I’ve also been having new pain in my right axilla/shoulder, but they couldn’t do an MRI yesterday, so waiting to hear back when that can be done.. and need to follow closely for the ovarian cyst (including more imaging and probable consult with gyn-onc), meanwhile praying that it goes away on its own quickly and doesn’t result in torsion or rupture 😩

I continue to be in quite a bit of pain from everything, and the stress and anxiety are through the Roof! I am SO F*ing sick of this rollercoaster of shit!!

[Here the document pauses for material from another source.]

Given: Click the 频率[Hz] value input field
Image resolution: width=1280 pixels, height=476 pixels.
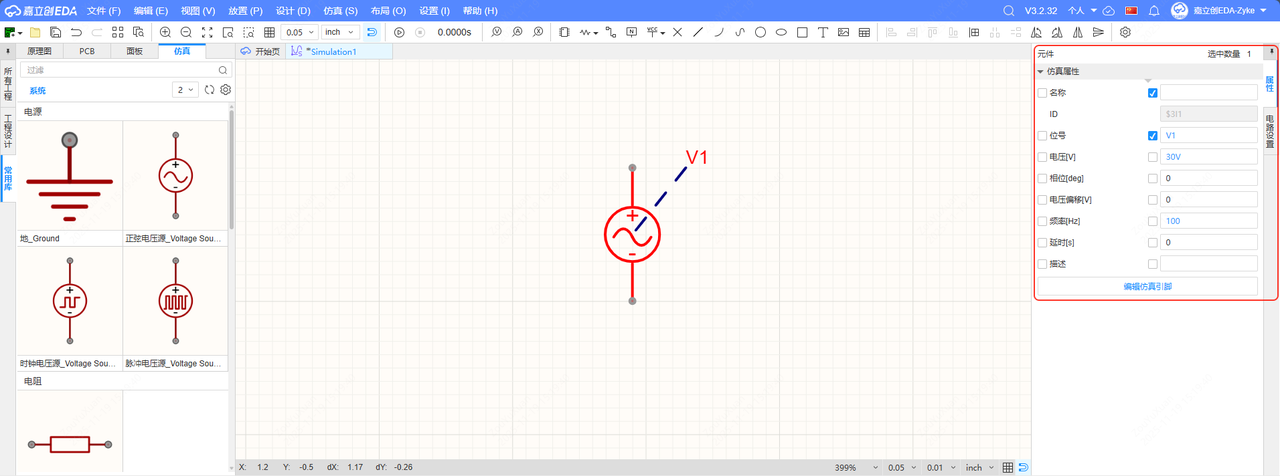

I expect to be hearing from a lot of providers in the coming days as we make plans for what’s next. I appreciate prayers for this to all be resolved quickly and easily, for peace and healing. All the plans we had for the remainder of the summer (including our wedding anniversary, the fair, waterpark, walks, etc) are completely shot to shit now. Emotionally, I am not in a good place. I am trying hard to focus on the kids, Brandon, and the little moments of less pain and peace, but they are hard to come by. I want to heal from all of this 😭. I want so badly to be healthy so that I can enjoy life with my family and we can do even simple things together without being insanely stressed or in a lot of pain. The fears and unknowns are terrible. I want to live a long, healthy life with my family. Cancer needs to F* off!!!